The next thing to consider is your preferred deployment model, SaaS or On-Premeises? Not all the vendors provide both options. This can further help you to focus on the right options by elimination.
A good UEM solution is more than just MDM, MEM and MAM. Is it an enterprise grade solution? Here are some of the criteria of a good enterprise grade solution:
BYOD/corporate/LOB devices. Make sure the solution can cover all your use cases.
True multi-tenancy: A good management framework allows you to manage your device fleet by any logical grouping. Also, each tenant should be able to connect to its own set of enterprise resources such as directory service, email infrastructure, PKI and etc.
Role based administration
Reporting. Enterprises require various kinds of granular report for operation. One of the examples is to use device count report to do cost sharing among departments.
Allow partners/contractors to enroll device. Some UEM solutions do not support non-directory account device enrollment as their design is to directory focus.
Good UI means user friendly and responsive.
In a remote working environment, users often need to connect to back to enterprise data.
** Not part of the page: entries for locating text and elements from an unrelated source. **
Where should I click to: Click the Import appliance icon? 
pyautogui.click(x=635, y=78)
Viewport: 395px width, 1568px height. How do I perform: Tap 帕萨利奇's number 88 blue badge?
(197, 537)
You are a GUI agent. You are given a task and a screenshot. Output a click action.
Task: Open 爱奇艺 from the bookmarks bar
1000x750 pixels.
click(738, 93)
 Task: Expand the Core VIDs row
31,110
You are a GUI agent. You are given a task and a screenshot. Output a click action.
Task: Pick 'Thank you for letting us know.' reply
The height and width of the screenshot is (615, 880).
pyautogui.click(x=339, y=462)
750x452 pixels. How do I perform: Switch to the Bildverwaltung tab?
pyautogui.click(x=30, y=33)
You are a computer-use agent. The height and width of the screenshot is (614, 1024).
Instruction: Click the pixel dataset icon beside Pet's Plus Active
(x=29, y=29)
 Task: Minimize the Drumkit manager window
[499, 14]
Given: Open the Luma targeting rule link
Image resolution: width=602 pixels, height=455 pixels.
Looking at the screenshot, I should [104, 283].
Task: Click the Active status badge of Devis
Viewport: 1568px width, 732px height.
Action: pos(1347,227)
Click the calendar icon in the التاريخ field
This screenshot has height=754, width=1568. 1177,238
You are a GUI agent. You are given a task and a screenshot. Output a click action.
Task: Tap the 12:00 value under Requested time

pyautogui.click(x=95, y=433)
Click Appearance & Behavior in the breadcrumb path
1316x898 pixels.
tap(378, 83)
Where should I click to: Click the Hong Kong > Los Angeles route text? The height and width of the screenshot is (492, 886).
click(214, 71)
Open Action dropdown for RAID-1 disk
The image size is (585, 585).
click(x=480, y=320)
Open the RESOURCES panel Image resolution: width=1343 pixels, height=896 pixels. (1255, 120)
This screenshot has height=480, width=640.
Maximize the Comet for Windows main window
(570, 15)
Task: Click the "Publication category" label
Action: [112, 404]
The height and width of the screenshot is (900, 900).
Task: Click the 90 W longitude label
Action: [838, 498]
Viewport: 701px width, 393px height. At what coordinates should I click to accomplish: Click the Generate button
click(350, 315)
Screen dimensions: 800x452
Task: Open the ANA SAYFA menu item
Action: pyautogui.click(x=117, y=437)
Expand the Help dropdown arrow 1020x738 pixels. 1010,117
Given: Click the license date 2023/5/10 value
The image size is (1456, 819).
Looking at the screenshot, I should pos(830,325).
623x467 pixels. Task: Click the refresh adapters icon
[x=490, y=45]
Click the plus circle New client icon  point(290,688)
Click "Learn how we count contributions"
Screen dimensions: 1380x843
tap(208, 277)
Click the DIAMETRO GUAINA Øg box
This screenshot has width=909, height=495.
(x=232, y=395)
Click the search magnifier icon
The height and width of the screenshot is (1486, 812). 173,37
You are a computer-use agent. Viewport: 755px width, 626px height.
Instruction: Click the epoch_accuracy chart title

Tunneling is required in this case.
Make sure your choice of UEM comes with a per-app VPN which support all popular device types.
Does the UEM you look at enable IT to support remotely? Both IT and users are part of our remote workforce. A remote support tool became a core component of a anywhere workspace UEM.
Some vendors propose a separate peer to peer screen sharing solution which is not designed for UEM remote support purpose.
A good remote access solution for support is an integral solution. It allows administrators to search device and initiate remote session form the same admin panes. Working on the same UI also allows helpdesk to see all the device information including user info, device info, application info and device location while remote accessing a device. Administrator can also get policy and app pushed from console while controlling a device. This makes a remote support as effective as it supposed to be. See a demo below.
In case a vendor adopt OEM strategy, pay attentions if OEM components are integrated seamlessly. Or the OEM components are operated like it is not part of the whole solution with separate console? Take remote access as example, is it a OEM and separate solution which is not originally designed for UEM remote access?
How well does a UEM fit into your organization’s overall anywhere workspace strategy? In a remote distributed work environment, UEM cannot be stand alone anymore. Here are some of the major considerations. A modern UEM must be able to be integrated to different edge to provide features below:
User authentication
Device compliance
Enterprise resource access authorization
Conditional access
Single sign on
Remote desktop
End user experience
The capability to integrate with other applications such as collaboration tool (e.g. Office 365) and ERM (e.g. SAP) are crucial. At the end of the day, getting remote users to be productive is the ultimate goal. Please see the following two blogs for more details.
Finally is the vendor capability. Does the vendor have local coverage? Does the vendor demonstrate end to end solution knowledge? Or only offer a stand alone UEM product?
Many of us still take UEM as a commodity product but it is actually playing a bigger role than it appears to be in a anywhere workspace environment.